We headed off to St. Mark's early so as to be able to observe the Race of the Traghetti and found ourselves in perfect position to observe the ceremonies in the Piazza--complete with dignitaries, military, the only running brass band I've ever seen (yes, running while playing a fanfare), and a flag raising.









I'm also pretty sure I saw Guido Brunetti, the hero Commisario of Donna Leon's crime series set in Venezia. Nancy keeps reminding me that it's fiction, but I'm sure this guy is Brunetti. He looks a little like Lt. Colombo and was moving around inside the fenced area like a cop on the lookout for someone wanting to do something bad. What do you think?

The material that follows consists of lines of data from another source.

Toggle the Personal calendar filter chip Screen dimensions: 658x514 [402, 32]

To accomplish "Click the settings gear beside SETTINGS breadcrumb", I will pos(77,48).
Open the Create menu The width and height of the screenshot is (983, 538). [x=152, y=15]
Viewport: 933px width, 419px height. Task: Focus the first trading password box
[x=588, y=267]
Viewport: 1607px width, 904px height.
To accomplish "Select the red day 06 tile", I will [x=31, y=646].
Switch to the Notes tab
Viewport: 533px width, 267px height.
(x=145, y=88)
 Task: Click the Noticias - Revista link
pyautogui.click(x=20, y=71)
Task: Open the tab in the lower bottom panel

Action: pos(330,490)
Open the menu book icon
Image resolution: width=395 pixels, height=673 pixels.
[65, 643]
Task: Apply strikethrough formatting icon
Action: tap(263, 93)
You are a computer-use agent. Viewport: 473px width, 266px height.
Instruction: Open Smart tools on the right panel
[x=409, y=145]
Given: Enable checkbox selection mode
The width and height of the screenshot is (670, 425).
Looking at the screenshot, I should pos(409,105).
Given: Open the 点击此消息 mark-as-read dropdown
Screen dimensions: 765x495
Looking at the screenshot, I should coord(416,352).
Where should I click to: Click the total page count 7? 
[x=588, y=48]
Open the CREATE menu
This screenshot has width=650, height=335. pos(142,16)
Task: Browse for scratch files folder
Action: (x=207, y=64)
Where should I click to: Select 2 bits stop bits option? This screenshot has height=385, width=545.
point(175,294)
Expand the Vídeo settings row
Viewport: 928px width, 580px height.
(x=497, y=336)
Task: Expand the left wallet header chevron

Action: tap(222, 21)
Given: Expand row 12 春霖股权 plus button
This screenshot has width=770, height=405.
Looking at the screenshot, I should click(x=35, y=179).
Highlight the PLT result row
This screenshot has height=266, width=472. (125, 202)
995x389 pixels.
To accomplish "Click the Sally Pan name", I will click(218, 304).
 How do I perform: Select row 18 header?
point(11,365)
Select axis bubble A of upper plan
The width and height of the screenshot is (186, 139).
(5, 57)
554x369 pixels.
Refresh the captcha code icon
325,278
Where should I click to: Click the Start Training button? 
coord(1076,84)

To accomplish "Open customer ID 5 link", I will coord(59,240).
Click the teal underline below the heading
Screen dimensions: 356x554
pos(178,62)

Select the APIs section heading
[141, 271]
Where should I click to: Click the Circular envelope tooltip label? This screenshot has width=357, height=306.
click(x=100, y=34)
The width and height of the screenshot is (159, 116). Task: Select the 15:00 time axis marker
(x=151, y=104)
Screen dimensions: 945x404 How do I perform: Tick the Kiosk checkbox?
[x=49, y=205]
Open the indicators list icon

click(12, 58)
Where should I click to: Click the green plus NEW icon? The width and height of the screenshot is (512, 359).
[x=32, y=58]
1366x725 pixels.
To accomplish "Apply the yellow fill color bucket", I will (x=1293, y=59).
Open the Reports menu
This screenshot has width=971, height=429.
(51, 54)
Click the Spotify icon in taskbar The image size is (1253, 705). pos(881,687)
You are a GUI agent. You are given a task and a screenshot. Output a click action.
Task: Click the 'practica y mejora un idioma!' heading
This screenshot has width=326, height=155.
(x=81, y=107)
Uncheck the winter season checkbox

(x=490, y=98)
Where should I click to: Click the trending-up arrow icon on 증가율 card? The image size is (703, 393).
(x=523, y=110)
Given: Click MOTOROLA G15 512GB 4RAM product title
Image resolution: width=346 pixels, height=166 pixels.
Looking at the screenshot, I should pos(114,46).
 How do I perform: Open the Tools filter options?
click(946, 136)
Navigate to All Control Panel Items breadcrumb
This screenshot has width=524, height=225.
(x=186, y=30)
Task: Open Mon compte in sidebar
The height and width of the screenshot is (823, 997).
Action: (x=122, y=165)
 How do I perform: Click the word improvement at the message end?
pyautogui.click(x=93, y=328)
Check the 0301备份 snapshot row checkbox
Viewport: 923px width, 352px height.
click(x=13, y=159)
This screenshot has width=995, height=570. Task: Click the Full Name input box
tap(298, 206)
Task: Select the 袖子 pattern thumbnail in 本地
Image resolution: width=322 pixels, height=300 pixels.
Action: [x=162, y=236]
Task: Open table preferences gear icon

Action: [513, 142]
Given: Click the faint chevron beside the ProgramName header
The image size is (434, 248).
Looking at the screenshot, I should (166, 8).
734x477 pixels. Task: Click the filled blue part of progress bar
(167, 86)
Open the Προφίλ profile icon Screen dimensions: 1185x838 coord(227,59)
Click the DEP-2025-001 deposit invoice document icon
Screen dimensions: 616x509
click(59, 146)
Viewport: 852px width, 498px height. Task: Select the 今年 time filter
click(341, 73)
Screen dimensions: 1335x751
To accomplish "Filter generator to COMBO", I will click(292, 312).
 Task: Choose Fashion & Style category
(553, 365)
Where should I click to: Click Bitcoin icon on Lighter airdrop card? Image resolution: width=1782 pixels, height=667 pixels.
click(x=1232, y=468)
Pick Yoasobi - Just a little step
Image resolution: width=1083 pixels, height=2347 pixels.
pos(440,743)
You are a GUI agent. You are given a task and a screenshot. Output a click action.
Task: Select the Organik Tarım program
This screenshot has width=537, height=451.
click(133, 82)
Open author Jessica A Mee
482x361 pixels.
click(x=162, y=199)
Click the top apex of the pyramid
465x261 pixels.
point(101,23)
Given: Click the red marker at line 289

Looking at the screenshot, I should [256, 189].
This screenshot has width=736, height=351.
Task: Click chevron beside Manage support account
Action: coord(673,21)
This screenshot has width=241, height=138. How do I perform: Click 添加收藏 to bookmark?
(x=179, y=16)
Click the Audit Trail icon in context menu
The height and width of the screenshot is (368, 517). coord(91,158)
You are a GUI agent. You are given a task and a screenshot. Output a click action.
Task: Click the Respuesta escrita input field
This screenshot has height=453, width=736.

It was also a great day for sightseeing, people watching and window shopping. The streets were jammed with Venetians and tourists alike. Lots of kids playing in Campi. Lots of tourists taking pictures of other tourists taking pictures of them. People from the ceremonies dressed in period and riding in gondolas. Lots of caffe, caffe latte, caffe correto, vino bianco, vino rosso, and aqua minerale being drunk. Lots of dolce, panini, gelatio, and cicchetti being eaten. Lots of miles being walked and steps being climbed.


Oh, here's what the bells sound like several times a day at our casa San Barnaba

1 comment:

Cynthia said...

John, I'm loving your commentary. Brings back fond memories for me. I think we'll skip the tongue but I'm totally impressed by your marketing ventures.

Are you going on the Guido tour? We thought it was great, and much of it takes place in that area of the city. (Look how far we've come, it used to be "the city" meant NYC, now it means Venice!)

I'll be checking your blog regularly for updates.